- **Written problem**
Rewrite every line of the entries below, changing each "GUI agent" to "desktop assistant" and leaving everything else as it is.

Raw entries:
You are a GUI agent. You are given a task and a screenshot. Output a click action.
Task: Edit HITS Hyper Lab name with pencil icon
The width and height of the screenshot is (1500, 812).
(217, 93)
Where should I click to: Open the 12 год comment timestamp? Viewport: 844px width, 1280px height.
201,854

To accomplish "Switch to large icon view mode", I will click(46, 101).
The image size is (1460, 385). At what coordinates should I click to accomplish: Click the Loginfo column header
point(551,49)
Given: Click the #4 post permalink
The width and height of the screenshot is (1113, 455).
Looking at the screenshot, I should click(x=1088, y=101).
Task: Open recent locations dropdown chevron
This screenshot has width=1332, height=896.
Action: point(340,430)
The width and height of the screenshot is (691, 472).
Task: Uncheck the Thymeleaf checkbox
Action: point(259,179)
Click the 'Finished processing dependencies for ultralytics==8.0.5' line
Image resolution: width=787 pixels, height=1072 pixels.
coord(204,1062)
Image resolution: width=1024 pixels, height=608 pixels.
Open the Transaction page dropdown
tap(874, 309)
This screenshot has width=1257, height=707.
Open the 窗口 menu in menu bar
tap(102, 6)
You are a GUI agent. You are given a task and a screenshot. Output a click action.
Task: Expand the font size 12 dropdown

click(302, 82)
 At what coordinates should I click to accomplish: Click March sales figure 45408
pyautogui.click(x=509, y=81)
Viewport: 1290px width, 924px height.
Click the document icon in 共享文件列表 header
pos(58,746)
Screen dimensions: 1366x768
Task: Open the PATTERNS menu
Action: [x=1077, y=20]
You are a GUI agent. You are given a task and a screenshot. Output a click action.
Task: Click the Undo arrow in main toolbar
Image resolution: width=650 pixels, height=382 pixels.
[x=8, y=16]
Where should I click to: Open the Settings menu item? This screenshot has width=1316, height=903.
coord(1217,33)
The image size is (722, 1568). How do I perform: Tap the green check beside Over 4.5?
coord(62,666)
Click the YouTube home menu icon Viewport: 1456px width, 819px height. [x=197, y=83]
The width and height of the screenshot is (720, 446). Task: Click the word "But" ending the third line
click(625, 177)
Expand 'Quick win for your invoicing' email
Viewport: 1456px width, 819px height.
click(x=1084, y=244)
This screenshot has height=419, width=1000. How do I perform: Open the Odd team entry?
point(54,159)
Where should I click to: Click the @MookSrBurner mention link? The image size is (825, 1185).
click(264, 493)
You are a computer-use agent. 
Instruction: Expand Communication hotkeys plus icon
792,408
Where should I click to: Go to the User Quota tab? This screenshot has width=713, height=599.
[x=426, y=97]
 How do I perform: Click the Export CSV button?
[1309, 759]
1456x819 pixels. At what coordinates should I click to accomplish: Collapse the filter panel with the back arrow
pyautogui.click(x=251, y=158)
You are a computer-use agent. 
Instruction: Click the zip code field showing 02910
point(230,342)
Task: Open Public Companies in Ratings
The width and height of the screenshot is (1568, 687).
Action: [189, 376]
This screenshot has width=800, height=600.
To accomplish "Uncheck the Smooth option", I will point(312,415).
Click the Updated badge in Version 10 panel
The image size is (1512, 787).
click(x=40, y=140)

- **Answer below**
You are a desktop assistant. You are given a task and a screenshot. Output a click action.
Task: Edit HITS Hyper Lab name with pencil icon
The width and height of the screenshot is (1500, 812).
(217, 93)
Where should I click to: Open the 12 год comment timestamp? Viewport: 844px width, 1280px height.
201,854

To accomplish "Switch to large icon view mode", I will click(46, 101).
The image size is (1460, 385). At what coordinates should I click to accomplish: Click the Loginfo column header
point(551,49)
Given: Click the #4 post permalink
The width and height of the screenshot is (1113, 455).
Looking at the screenshot, I should click(x=1088, y=101).
Task: Open recent locations dropdown chevron
This screenshot has width=1332, height=896.
Action: point(340,430)
The width and height of the screenshot is (691, 472).
Task: Uncheck the Thymeleaf checkbox
Action: point(259,179)
Click the 'Finished processing dependencies for ultralytics==8.0.5' line
Image resolution: width=787 pixels, height=1072 pixels.
coord(204,1062)
Image resolution: width=1024 pixels, height=608 pixels.
Open the Transaction page dropdown
tap(874, 309)
This screenshot has width=1257, height=707.
Open the 窗口 menu in menu bar
tap(102, 6)
You are a desktop assistant. You are given a task and a screenshot. Output a click action.
Task: Expand the font size 12 dropdown

click(302, 82)
 At what coordinates should I click to accomplish: Click March sales figure 45408
pyautogui.click(x=509, y=81)
Viewport: 1290px width, 924px height.
Click the document icon in 共享文件列表 header
pos(58,746)
Screen dimensions: 1366x768
Task: Open the PATTERNS menu
Action: [x=1077, y=20]
You are a desktop assistant. You are given a task and a screenshot. Output a click action.
Task: Click the Undo arrow in main toolbar
Image resolution: width=650 pixels, height=382 pixels.
[x=8, y=16]
Where should I click to: Open the Settings menu item? This screenshot has width=1316, height=903.
coord(1217,33)
The image size is (722, 1568). How do I perform: Tap the green check beside Over 4.5?
coord(62,666)
Click the YouTube home menu icon Viewport: 1456px width, 819px height. [x=197, y=83]
The width and height of the screenshot is (720, 446). Task: Click the word "But" ending the third line
click(625, 177)
Expand 'Quick win for your invoicing' email
Viewport: 1456px width, 819px height.
click(x=1084, y=244)
This screenshot has height=419, width=1000. How do I perform: Open the Odd team entry?
point(54,159)
Where should I click to: Click the @MookSrBurner mention link? The image size is (825, 1185).
click(264, 493)
You are a computer-use agent. 
Instruction: Expand Communication hotkeys plus icon
792,408
Where should I click to: Go to the User Quota tab? This screenshot has width=713, height=599.
[x=426, y=97]
 How do I perform: Click the Export CSV button?
[1309, 759]
1456x819 pixels. At what coordinates should I click to accomplish: Collapse the filter panel with the back arrow
pyautogui.click(x=251, y=158)
You are a computer-use agent. 
Instruction: Click the zip code field showing 02910
point(230,342)
Task: Open Public Companies in Ratings
The width and height of the screenshot is (1568, 687).
Action: [189, 376]
This screenshot has width=800, height=600.
To accomplish "Uncheck the Smooth option", I will point(312,415).
Click the Updated badge in Version 10 panel
The image size is (1512, 787).
click(x=40, y=140)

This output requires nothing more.